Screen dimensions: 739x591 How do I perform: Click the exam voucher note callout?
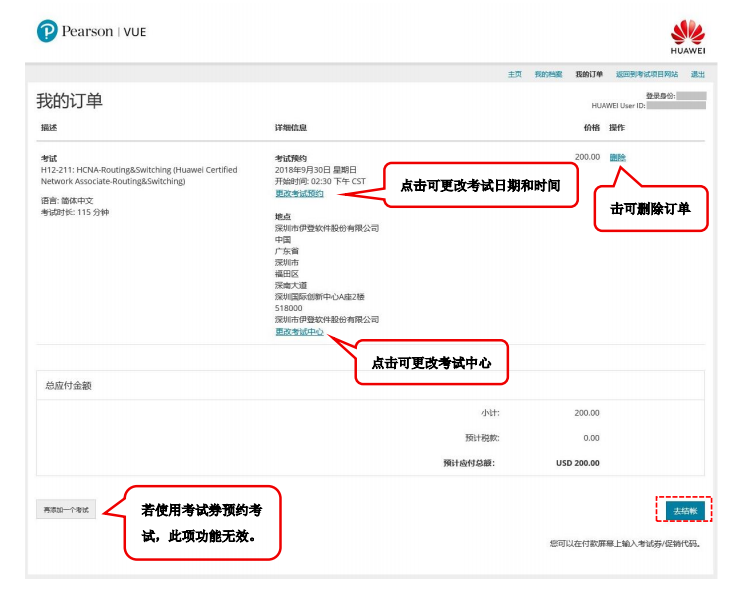(x=201, y=522)
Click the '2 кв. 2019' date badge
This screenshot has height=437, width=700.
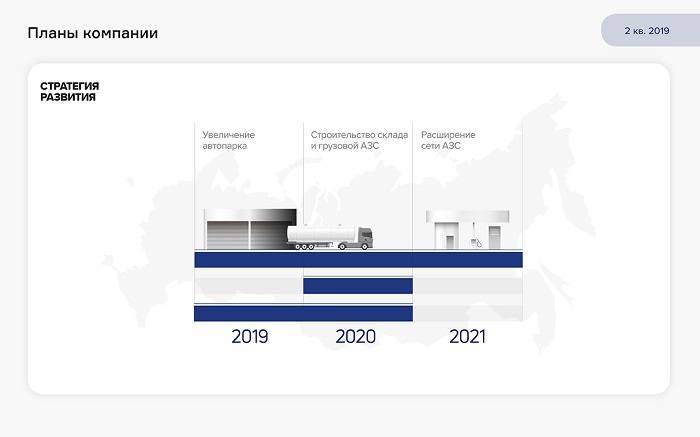point(646,31)
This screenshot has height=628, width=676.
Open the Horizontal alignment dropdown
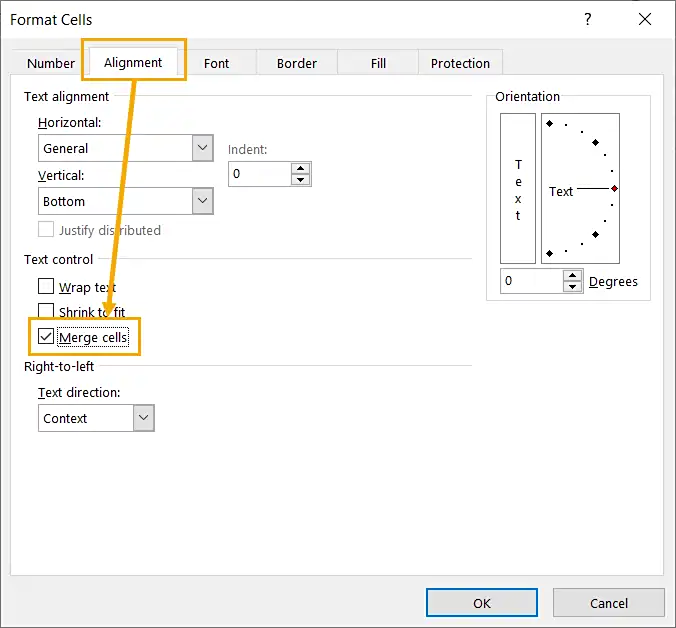[x=203, y=148]
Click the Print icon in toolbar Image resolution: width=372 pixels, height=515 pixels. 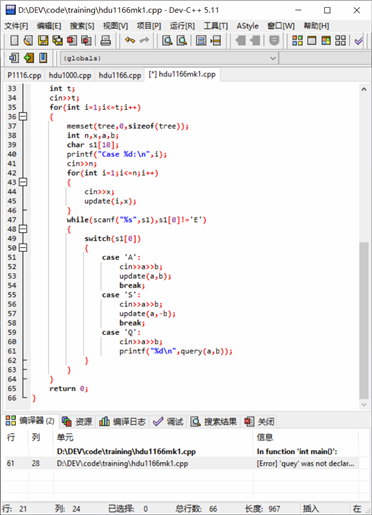click(105, 41)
────────────────
- TASK DETAILS -
Restate word for word the lines running from the first line of the material to the line containing "This screenshot has height=628, width=676.", inclusive, and drop every picture.

- RESPONSE BELOW -
Screen dimensions: 739x591 How do I perform: Click the exam voucher note callout?
(x=201, y=522)
Click the '2 кв. 2019' date badge
This screenshot has height=437, width=700.
point(646,31)
This screenshot has height=628, width=676.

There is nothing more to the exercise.